PHOTO: Amal Clooney speaks to the Vanderbilt University class of 2018 on Senior Day in Nashville, Tenn., May 10, 2018.
Amal Clooney speaks to the Vanderbilt University class of 2018 on Senior Day in Nashville, Tenn., May 10, 2018.
Joe Howell/Vanderbilt

"When you are in your rocking chair talking to your grandchildren many years from now, be sure you have a good story to tell," she added. “My advice isn’t that you have to be Gandhi or Mandela or Martin Luther King or that you should be a human rights activist ... There will be moments in your life where two roads diverge in the wood, and when that happens, be courageous.”

Clooney added that "courage" is needed now "more than ever," with gender equality, LGBTQ and even media all needing support, according to the Tennessean.

"At a time when women all over the world face physical abuse, restrictions over their ability to work, own property, travel and even have custody over their children, we need courage," she said. "At a time when more journalists are imprisoned around the world ... we need courage."

Clooney, who is married to famed actor George Clooney, is an Oxford graduate who has represented everyone from WikiLeaks founder Julian Assange to former Ukranian Prime Minister Yulia Tymoshenko and Egyptian-Canadian journalist Mohamed Fahmy. She's also served with the United Nations on its International Court of Justice.

Last June, Clooney also added the title of mother to her extensive resume, welcoming twins Ella and Alexander.

The whole family embodied the "courage" she spoke about Thursday earlier this year when they walked with thousands in Washington D.C. for the "March for Our Lives."

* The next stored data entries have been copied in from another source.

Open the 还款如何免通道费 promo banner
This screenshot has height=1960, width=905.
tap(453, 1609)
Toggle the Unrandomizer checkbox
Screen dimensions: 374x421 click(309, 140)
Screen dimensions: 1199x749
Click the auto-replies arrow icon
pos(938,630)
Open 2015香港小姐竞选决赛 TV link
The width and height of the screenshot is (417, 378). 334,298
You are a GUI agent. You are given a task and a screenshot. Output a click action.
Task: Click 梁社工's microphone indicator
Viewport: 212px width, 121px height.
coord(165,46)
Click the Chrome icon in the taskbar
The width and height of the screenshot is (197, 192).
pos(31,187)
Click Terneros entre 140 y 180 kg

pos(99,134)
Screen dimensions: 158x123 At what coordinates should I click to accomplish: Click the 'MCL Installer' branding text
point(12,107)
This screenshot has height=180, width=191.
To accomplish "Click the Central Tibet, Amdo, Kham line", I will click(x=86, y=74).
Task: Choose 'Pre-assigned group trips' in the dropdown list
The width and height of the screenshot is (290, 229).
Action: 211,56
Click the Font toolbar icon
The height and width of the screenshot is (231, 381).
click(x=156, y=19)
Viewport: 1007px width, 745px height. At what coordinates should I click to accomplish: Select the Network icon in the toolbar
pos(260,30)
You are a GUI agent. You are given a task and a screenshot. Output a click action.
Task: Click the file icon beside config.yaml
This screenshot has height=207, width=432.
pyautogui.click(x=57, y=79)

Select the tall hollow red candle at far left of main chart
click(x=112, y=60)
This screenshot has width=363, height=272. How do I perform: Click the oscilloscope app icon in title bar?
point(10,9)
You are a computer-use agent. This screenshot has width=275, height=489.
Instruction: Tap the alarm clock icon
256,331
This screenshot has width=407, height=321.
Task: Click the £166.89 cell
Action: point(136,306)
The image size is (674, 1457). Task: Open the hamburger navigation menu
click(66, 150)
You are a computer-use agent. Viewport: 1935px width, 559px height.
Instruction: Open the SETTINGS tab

The Clooneys were just two among the hundreds of thousands who convened in Washington, D.C., and at rallies around the country to show their solidarity for the students protesting gun violence in the aftermath of last month's mass shooting at a high school in Parkland, Florida.

The family also pledged a $500,000 donation to March for Our Lives in the name of their twins, Ella and Alexander, shortly after the event was announced.

“Amal and I are so inspired by the courage and eloquence of these young men and women from Stoneman Douglas High School," George Clooney said in a statement on Feb. 20. "Our family will be there on March 24 to stand side by side with this incredible generation of young people from all over the country, and in the name of our children Ella and Alexander, we’re donating $500,000 to help pay for this groundbreaking event. Our children’s lives depend on it."